>From the point of view of consistency, there is no structure in >which the numbers can be interpreted that is more convincing than the >system of numbers. It was this that led Hilbert to the conception of >a syntactical consistency proof. (Or so I remember him as saying.) > >There a seems to have been no sense of an impossibility of a >syntactical consistency proof among the people working in proof >theory in 1929. This group included von Neumann, who was, as was >Landau, in Berlin at that time.
It would require more than consistency, of course, to establish basic results about numbers.
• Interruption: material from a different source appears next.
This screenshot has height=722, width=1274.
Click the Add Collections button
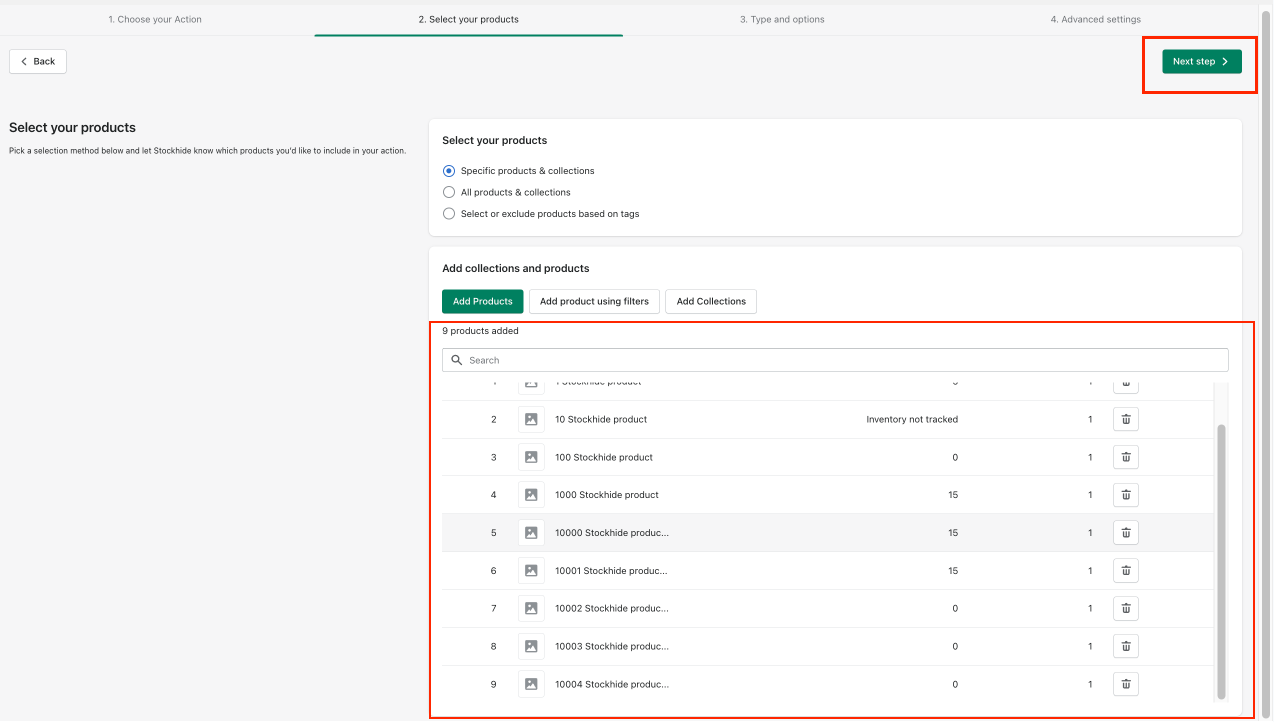pos(711,301)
There would need to be some proof of the soundness of the formal system, on the standard interpretation, before one could show even that 2+3=5, for instance.
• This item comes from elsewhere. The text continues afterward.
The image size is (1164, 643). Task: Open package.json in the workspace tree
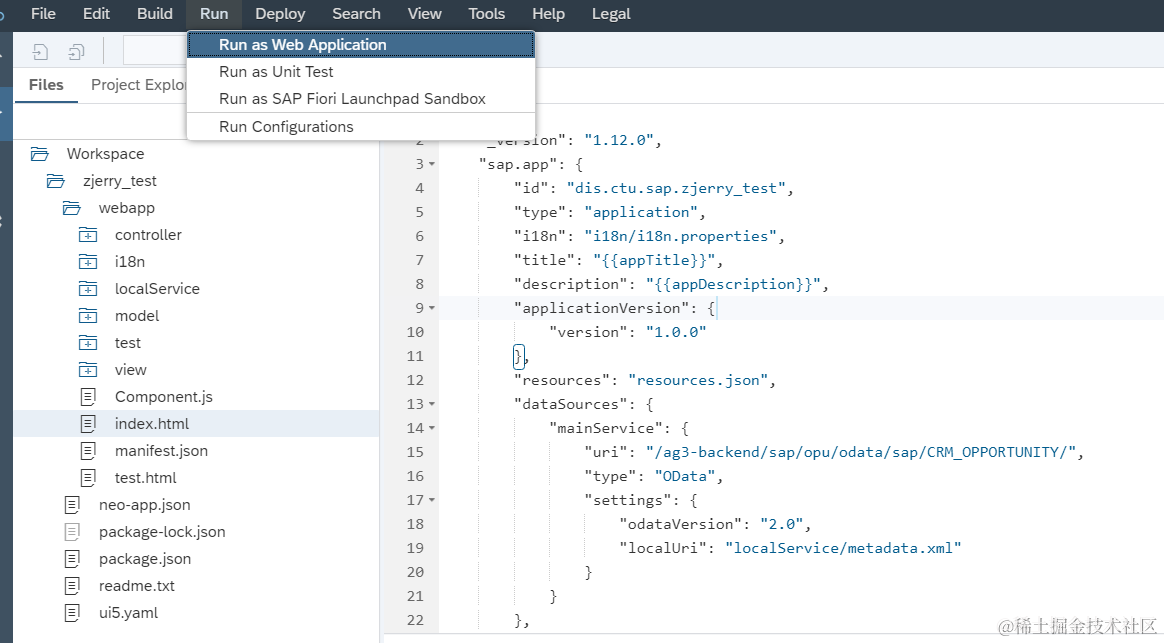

But this follows just from the character of Hilbert's meta-mathematics; there was no need to wait on Goedel to point it out. So the sociology of those times was very extraordinary. Goedel's Theorems do not show, for example, that while some arithmetical truths are provable formalistically, others are not. In fact none are, since any derivation within the formal system must be supplemented with a demonstration of its soundness, on the standard arithmetical interpretation. The basic problem for Hilbert's programme was that it gave no account *at all* of what is true in a model of some formulae, being deliberately concerned with just the formulae themselves.
The common convention of not showing quotation marks around formulae, I think, is one possible reason why the group in 1929 (among many others) were confused. Within PM one might be able to derive some formula like 'Con(PM) -> G' (notice the quotes), and, knowing that the system was sound therefore be able to know that if Con(PM) then G (notice the lack of quotes, and the use of 'that', just then). But if we know that the system is sound then we know that it is consistent, so we could further deduce that G. Not everyone compares our capacity to know *that G* with the system's incapacity to derive 'G' - it is not the same thing which is knowable but not derivable.
Putnam suggested that we were in no better position than PM in being able to demonstrate its consistency (and hence did not really know that G). But if we were in no better position, then we would not even know that 2+3=5, either. At this point any one with any common sense should raise their hands, just like Moore did against the disbelievers in the External World.
There is certainly no 'proof', involving just a series of formulae, that Peano's Postulates are true on the standard interpretation. For *that Peano's Postulates are true on the standard interpretation* is not a sentence, and so, a fortiori, is not the last sentence of any rule-governed series of sentences. Neither, of course, can any arithmetical fact be in this position, since that 2+3=5, for instance, is equally not a sentence. The proof of this arithmetical fact has to be non-formal, at least at some stage, and can even proceed entirely in this way - see Wittgenstein's Remarks on the Foundations of Mathematics 2nd ed. 1978, p58f, for instance.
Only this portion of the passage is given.